Author: Andrew DeYoung
Type: Fiction, novel
I read it: February 2018
When writing YA, the key ingredient is having respect for the “adult” in “young adult.” The opening pages of The Exo Project show that the author has his audience clearly in mind and is unafraid to speak at their level. The protagonist, Matthew, lives on a burning and broken planet Earth, and his friends are taking him out for a celebration drink before his time comes to board a spaceship and leave forever. The boy is 17, and I was never in a bar at that age, but in the context of the book it sets a believable and serious opening tone.
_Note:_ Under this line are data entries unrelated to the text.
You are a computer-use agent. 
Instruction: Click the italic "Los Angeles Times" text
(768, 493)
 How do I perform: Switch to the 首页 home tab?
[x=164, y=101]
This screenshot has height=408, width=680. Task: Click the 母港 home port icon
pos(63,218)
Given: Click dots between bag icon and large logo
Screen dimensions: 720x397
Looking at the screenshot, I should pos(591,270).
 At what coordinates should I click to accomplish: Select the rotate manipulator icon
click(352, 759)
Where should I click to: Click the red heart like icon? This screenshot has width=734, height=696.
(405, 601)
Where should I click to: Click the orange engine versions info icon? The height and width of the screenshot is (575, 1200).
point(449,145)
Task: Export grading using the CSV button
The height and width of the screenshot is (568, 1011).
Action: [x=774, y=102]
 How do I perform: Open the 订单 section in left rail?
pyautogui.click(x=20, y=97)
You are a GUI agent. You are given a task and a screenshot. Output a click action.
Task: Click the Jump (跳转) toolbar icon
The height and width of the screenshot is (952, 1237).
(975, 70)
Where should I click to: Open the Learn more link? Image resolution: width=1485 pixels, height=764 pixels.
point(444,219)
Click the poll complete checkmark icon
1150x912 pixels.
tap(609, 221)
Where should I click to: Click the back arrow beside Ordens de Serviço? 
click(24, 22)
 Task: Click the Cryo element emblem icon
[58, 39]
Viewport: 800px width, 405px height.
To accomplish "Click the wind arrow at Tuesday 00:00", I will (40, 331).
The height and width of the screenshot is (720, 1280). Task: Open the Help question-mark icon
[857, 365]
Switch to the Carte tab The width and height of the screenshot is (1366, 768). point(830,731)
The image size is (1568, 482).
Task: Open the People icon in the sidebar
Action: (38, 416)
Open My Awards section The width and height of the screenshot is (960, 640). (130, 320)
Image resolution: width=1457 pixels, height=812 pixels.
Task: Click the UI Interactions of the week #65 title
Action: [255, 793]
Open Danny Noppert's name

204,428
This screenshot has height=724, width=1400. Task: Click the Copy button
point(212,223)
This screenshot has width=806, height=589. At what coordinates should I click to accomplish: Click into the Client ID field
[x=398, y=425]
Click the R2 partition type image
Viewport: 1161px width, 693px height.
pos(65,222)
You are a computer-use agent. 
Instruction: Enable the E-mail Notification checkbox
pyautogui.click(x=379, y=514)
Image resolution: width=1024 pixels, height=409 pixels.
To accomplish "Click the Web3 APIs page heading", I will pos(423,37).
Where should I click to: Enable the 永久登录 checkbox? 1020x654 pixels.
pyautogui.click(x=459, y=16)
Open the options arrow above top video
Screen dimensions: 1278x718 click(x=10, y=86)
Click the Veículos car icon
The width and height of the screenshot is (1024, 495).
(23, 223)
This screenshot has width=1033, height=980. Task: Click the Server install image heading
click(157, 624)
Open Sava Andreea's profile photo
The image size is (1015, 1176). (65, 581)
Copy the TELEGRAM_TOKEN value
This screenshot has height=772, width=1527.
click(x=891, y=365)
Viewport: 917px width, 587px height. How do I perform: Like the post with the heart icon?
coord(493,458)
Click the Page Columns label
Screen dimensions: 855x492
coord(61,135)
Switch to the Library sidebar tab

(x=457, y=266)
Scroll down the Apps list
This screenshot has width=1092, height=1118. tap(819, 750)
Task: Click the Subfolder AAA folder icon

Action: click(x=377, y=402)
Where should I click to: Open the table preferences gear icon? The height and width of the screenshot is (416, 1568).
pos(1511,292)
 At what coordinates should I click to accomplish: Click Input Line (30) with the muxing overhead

While Matthew’s story about leaving Earth as part of a wide-scale, last-ditch mission to search for inhabitable planets is a good premise, the real action starts when the perspective switches to Kiva. This young woman lives on Gle’ah, an alien planet that supports a modest village community formed under a matriarchal social order. Because of her unexpected ability to receive visions from the “ancestors,” Kiva is burdened with the task of being the leader of her village. She is isolated in her role, destined to be a decision-maker but never to have a family of her own.
It’s inevitable that Matthew’s spaceship will land on Kiva’s planet, and that they’ll both bend under the weight of responsibility—a responsibility to family, species, and history itself. The reader expects them to fall for each other as well, and they do.
The lover’s tryst is focused and brief, however, and only one plot point among a larger tapestry. As an adult reader, I found the clash of civilizations more intriguing. Would Kiva’s society be open to the visitors or remain fearfully in defensive mode? Which sides would have weapons and how would they use them? Does the inability to contain disgruntled individuals always spell disaster for well-intentioned arrangements?
The book seems lengthy in hardcover, but by the time the final 100 pages were flying by I was worried there wouldn’t be enough space to get around to all the questions that had popped up like alien plant life. There’s a neat section late in the book that makes bold use of the POV structure to offer an explanation of Kiva’s seemingly supernatural abilities. While for a moment the tactic brushes a bit too close to the Star Wars midi-chlorians, I realized that DeYoung’s attempt at tying off the plot thread is just what I needed by that point in the book. The artistic magic of speculative fiction comes from the author’s ability to not rely on the non-explanation of stock magic.
Overall, the book displayed what I had expected from the author: a balanced dose of character, story, and inventiveness. I’d add one final note about authorial skills, which is that the swearing in the book could not be more perfect. The quantity is modest, making the usage that much more effective, and it feels entirely natural in the course of the dialogue. For a story about beings meeting across the distances of space and culture, the attention to detail is another show of respect toward the reader.